Сын Валленрода | страница 62



— Я не шпион. Я пришел, чтобы…

— Кто из вас, паразитов, признавался в шпионаже? Сплошные польские патриоты, а на километр разит свастикой и Гитлером. Ты тоже, надо думать, силезский повстанец, а? Даже награжден Крестом за храбрость, который стянул у кого-нибудь во время обыска…

— Нет, пан капитан. Я польский харцер… Из дружины…

— Ага… из дружины? Из Bund Deutscher Osten[5]… Фамилия?

— Альтенберг. Станислав Альтенберг.

Офицер иронически усмехнулся.

— Лучше ничего не могли придумать? Харцер Альтенберг… А может, Геббельс или Риббентроп? Ты, конечно, хочешь сообщить мне, где стоят ваши танки? Мы уже сыты по горло такого рода ценной информацией. Скажи своим, что мы на них плевали. Пусть, наконец, пришлют свои танки. Мы лучше знаем, что нам делать с танками, чем с такой мразью, как ты. Обыскать его, — приказал он солдатам, — и препроводить на немецкую заставу.
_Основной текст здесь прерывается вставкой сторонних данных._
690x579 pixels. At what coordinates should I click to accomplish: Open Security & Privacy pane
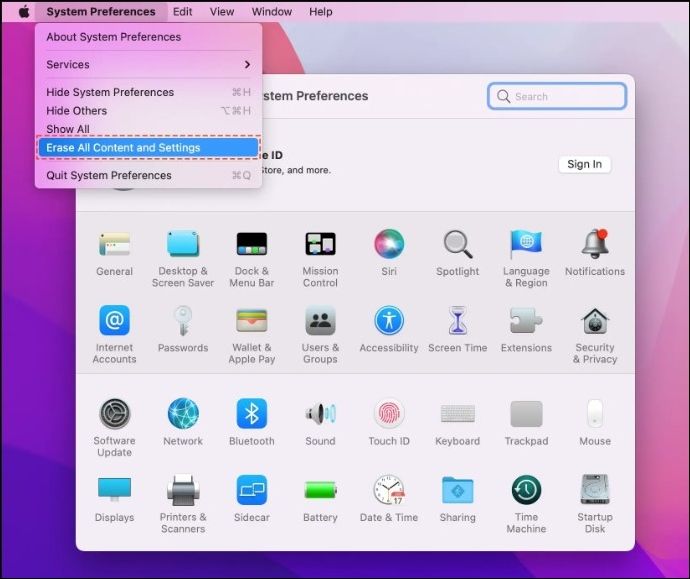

Станислав почувствовал, как у него подкашиваются ноги.

— Пан капитан, — произнес он сдавленным голосом. — Я поляк. Играл в футбол здесь в Катовицах. Сержант Куртыба, он меня знает, мог бы подтвердить. Я пришел, чтобы вступить в польское войско… Хотел, прежде чем начнется война, к своим… А вы… на немецкую заставу. Они меня расстреляют.

Внезапно вмешался один из солдат:

— Осмелюсь доложить, пан капитан, я видел его на нашем стадионе. Забил красивый гол. Он вроде говорит правду.

— Не вмешивайся! — рявкнул офицер. — Что ты знаешь о войне?! Вчера пальнул футбольным мячом в ворота, а завтра выстрелит тебе в спинку. Выполняйте приказ!

Пограничники принялись выворачивать у него карманы. Он безразлично отнесся к обыску, повторяя сдавленным голосом:

— На верную смерть отправляете. Меня, поляка…

Вывели Станислава с винтовками наперевес. Во время допроса откуда-то приползла туча, и хлынул мимолетный дождь. Когда вышли на улицу, падали уже последние капли. В воздухе, мягком от сырости, пахло влажной листвой. Они шагали по асфальтированному шоссе. До границы было не более полукилометра. В ушах еще звучал иронический голос офицера, и жестокий, прямо-таки неправдоподобный приказ. Ведь это же уму непостижимо: польский солдат ведет его под винтовкой, чтобы передать в руки немецкой полевой жандармерии. Какой-то кошмарный сон, сейчас он проснется, и все будет, как было.

— Позвольте… — услыхал он собственный и вместе с тем словно чужой голос.

Пограничник прервал его на полуслове:

— Молчи. О чем бы ты ни заговорил, все равно шпион или провокатор.